Skip the pictures and restate, word for word, the lines from the one containing "Click the customer profile icon in the menu" to the end of the data below.

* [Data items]

»»

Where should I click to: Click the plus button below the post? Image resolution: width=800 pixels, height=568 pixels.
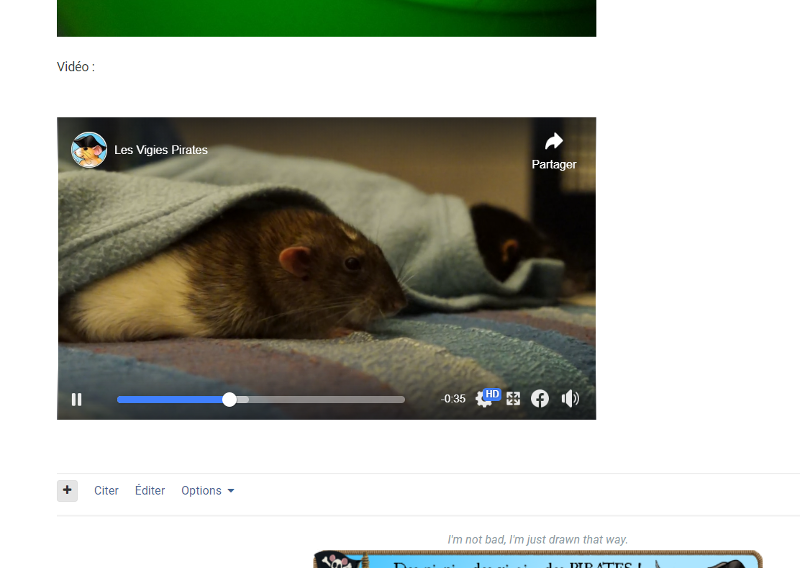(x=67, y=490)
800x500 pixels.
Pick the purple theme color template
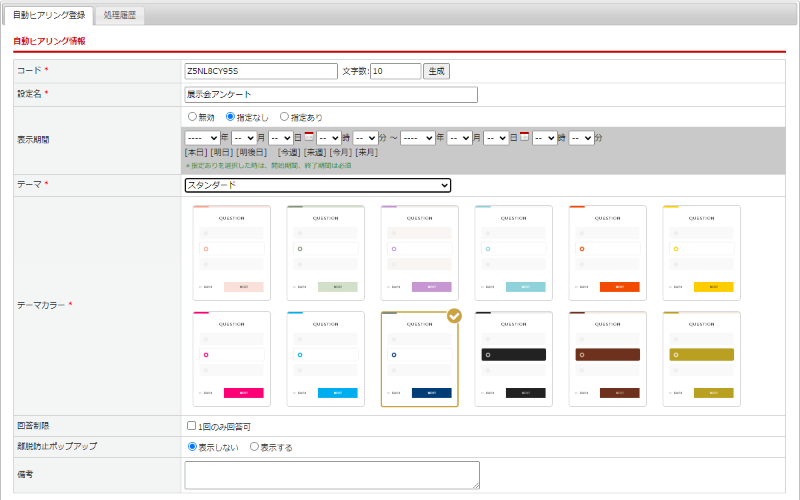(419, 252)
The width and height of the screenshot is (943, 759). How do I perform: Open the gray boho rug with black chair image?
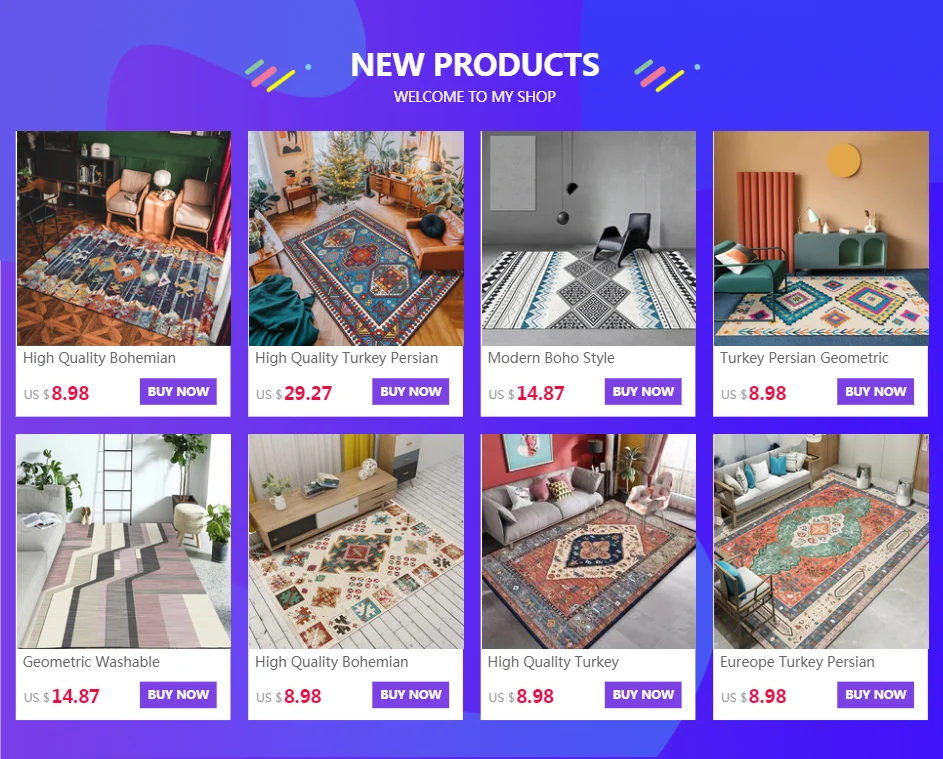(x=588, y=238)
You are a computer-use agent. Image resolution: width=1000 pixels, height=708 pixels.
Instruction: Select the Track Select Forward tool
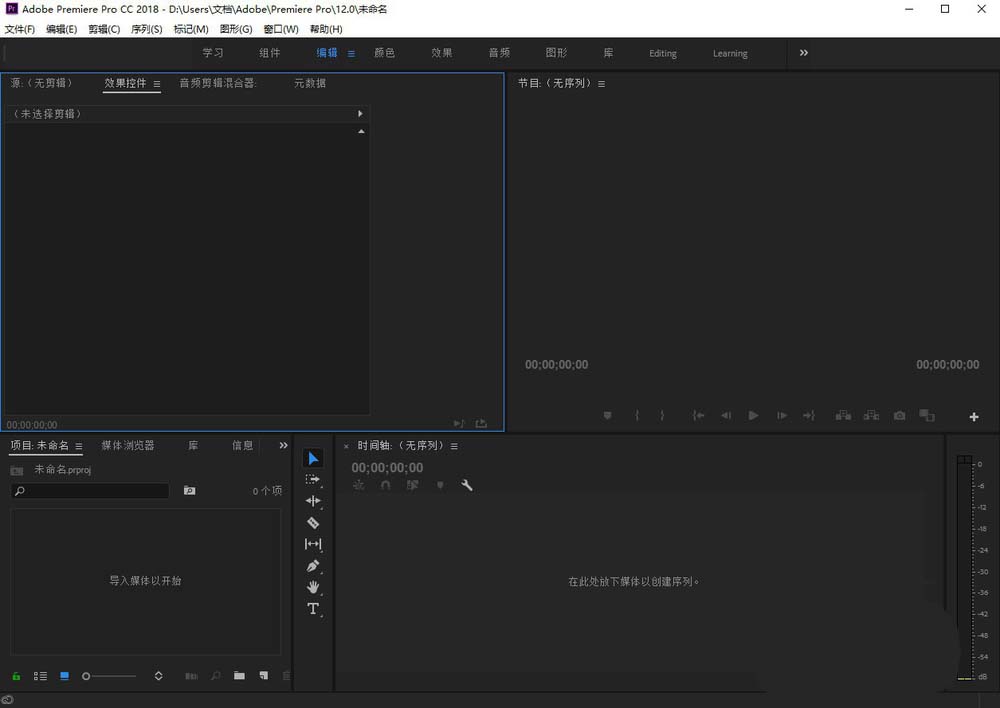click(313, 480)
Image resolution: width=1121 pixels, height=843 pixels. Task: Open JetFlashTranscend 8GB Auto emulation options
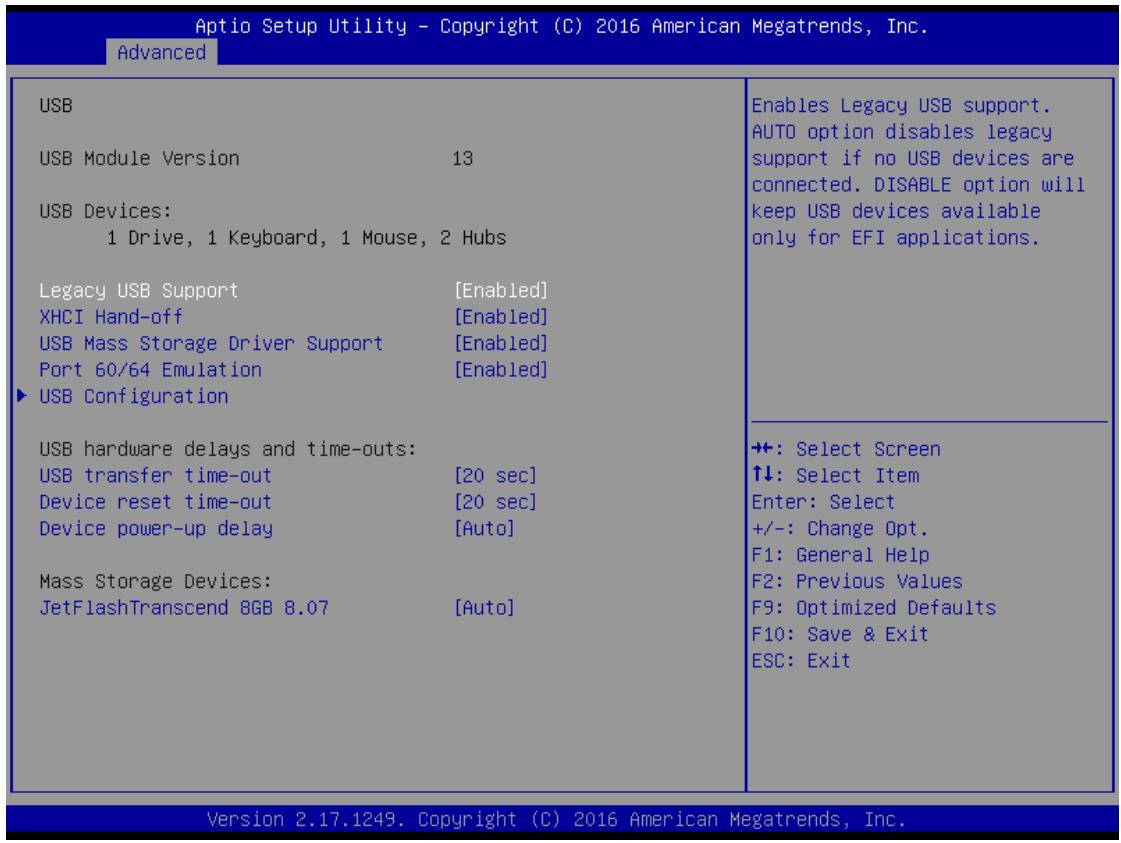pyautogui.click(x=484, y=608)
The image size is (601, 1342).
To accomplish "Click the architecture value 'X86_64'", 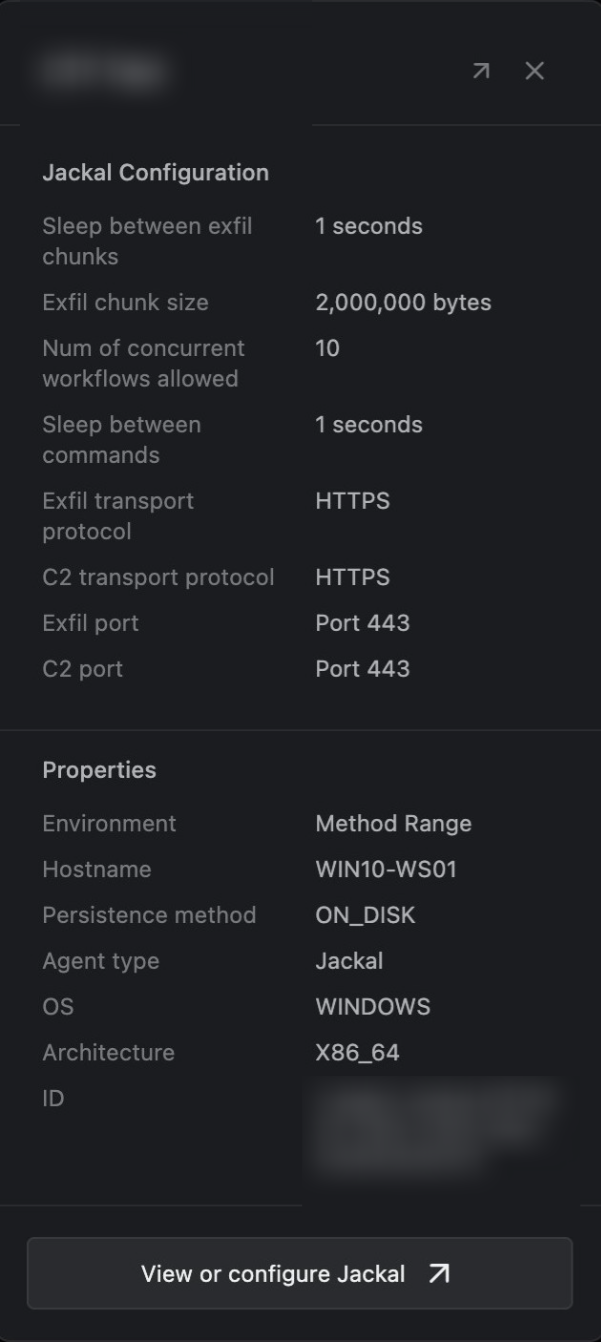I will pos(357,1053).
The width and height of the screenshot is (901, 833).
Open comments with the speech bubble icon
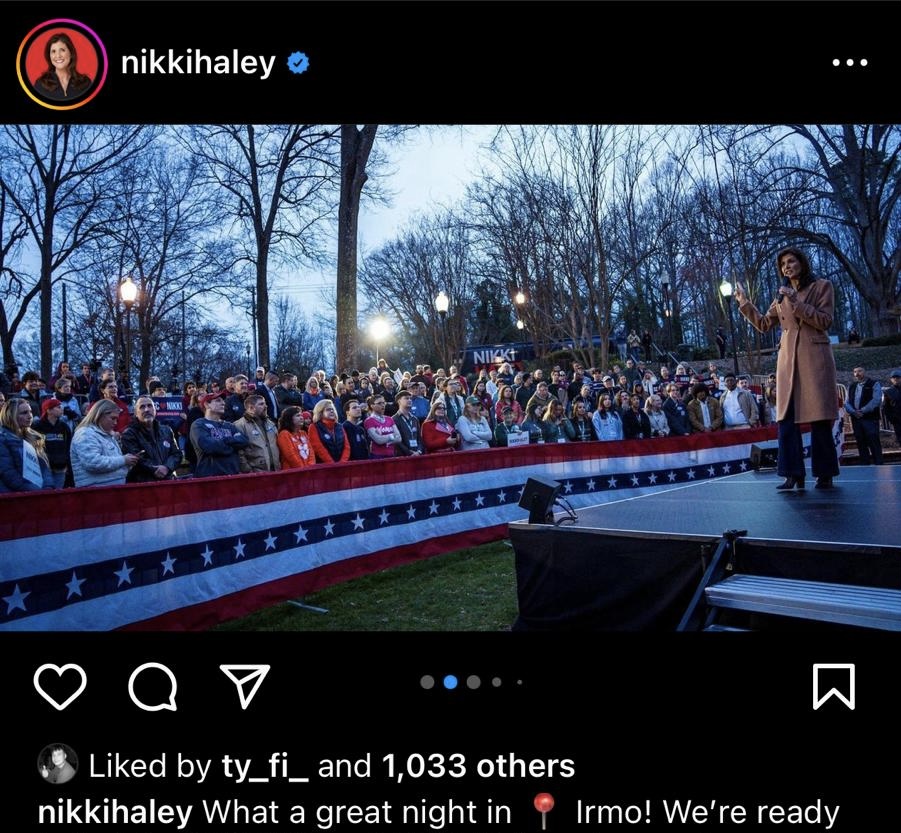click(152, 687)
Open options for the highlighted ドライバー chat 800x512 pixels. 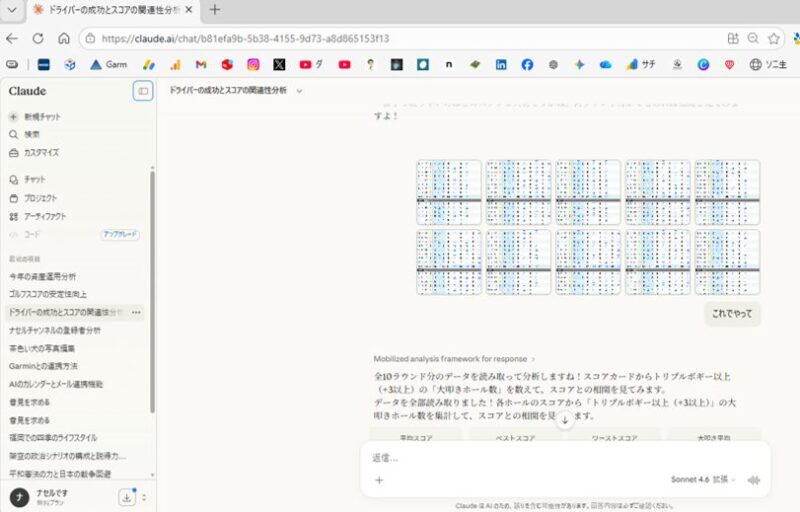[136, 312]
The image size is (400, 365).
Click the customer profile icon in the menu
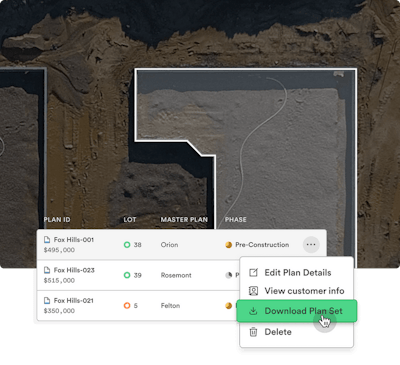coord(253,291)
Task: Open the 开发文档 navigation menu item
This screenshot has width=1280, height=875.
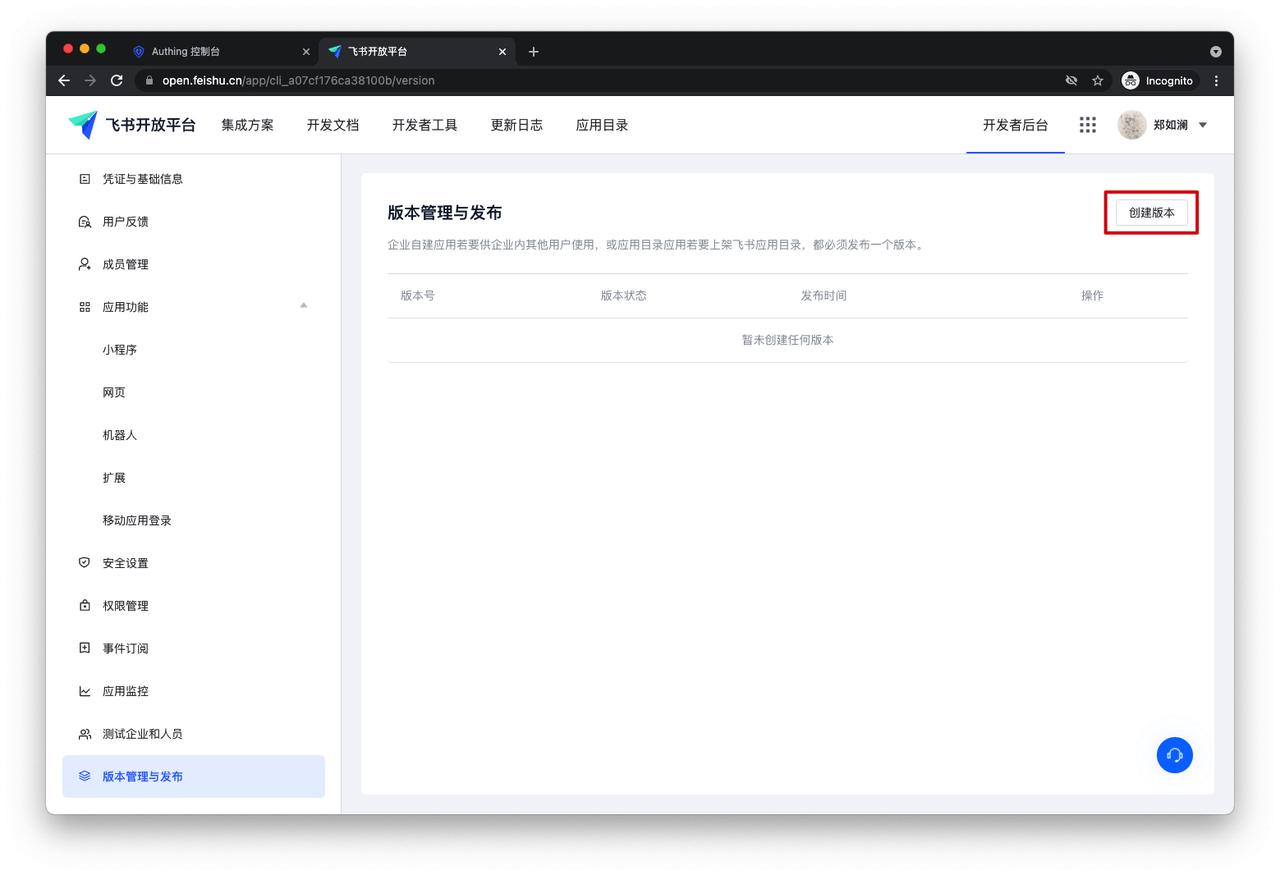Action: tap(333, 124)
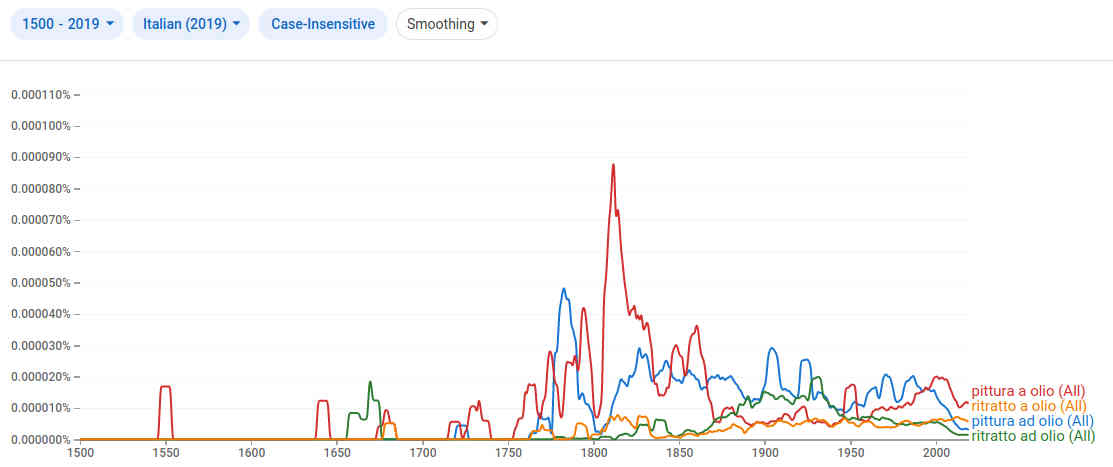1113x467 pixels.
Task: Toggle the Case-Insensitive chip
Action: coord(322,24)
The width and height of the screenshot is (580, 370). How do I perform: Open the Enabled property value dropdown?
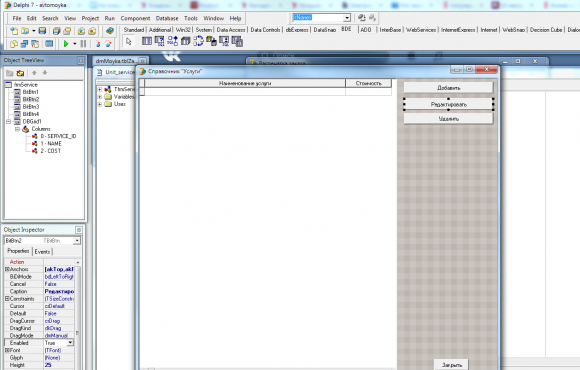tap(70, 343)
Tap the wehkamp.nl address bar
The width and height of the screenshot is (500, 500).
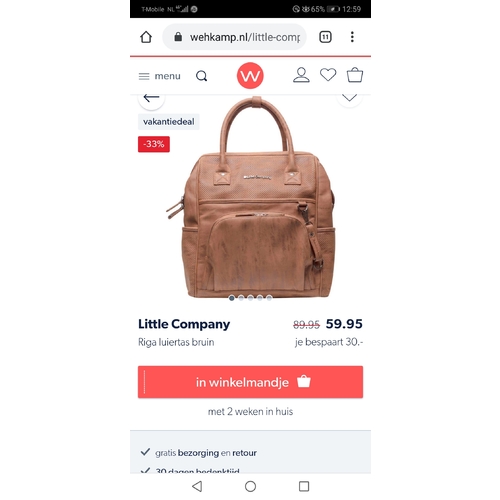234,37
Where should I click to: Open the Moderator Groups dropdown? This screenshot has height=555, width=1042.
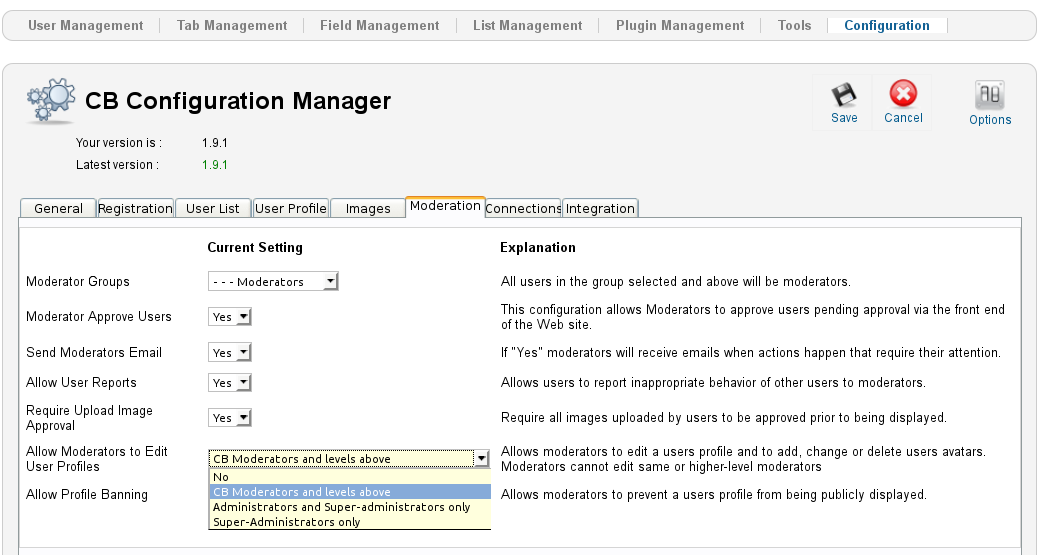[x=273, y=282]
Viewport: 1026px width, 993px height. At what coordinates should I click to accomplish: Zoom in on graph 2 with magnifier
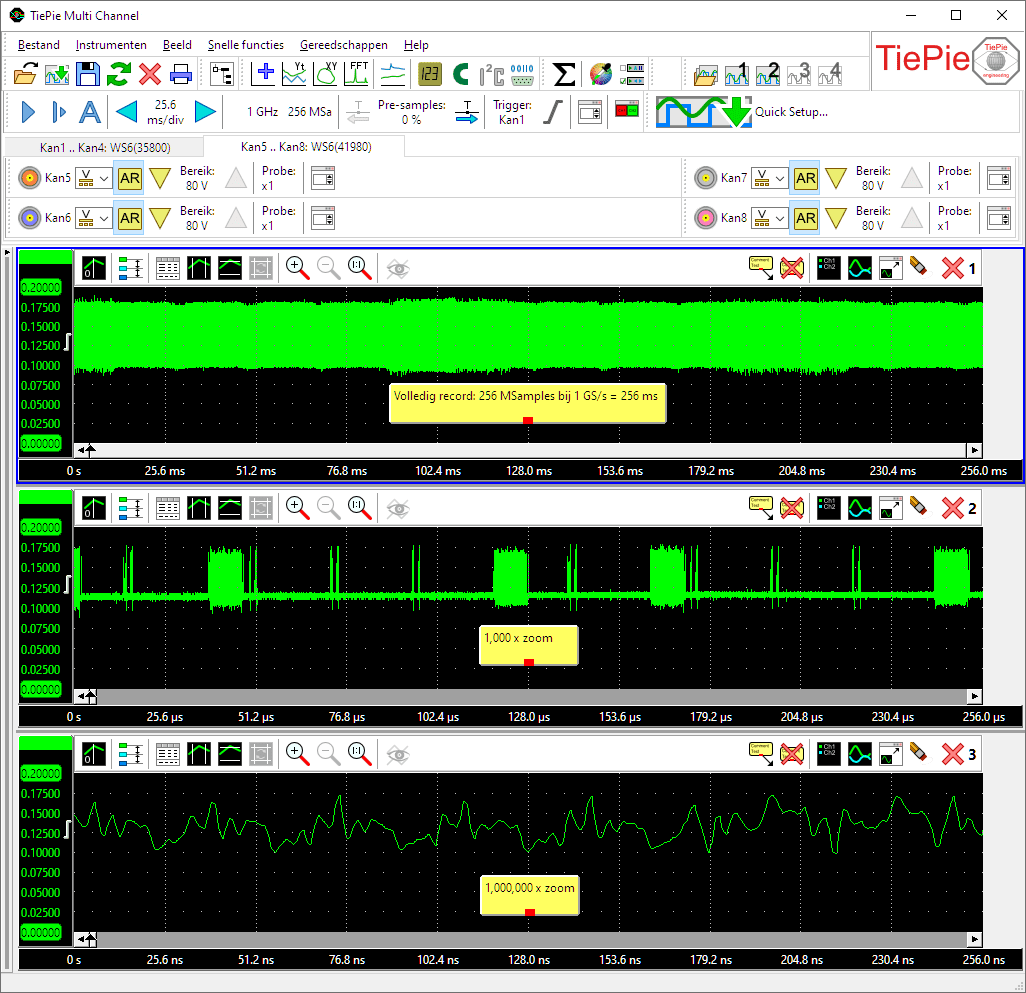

««

* [Solved problem]
Click the customer profile icon in the menu
coord(253,291)
Task: Open the 开发文档 navigation menu item
This screenshot has width=1280, height=875.
Action: tap(333, 124)
1113x467 pixels.
Task: Toggle the Case-Insensitive chip
Action: coord(322,24)
The width and height of the screenshot is (580, 370). How do I perform: Open the Enabled property value dropdown?
tap(70, 343)
Tap the wehkamp.nl address bar
The width and height of the screenshot is (500, 500).
234,37
Where should I click to: Open the Moderator Groups dropdown? This screenshot has height=555, width=1042.
[x=273, y=282]
Viewport: 1026px width, 993px height. At what coordinates should I click to accomplish: Zoom in on graph 2 with magnifier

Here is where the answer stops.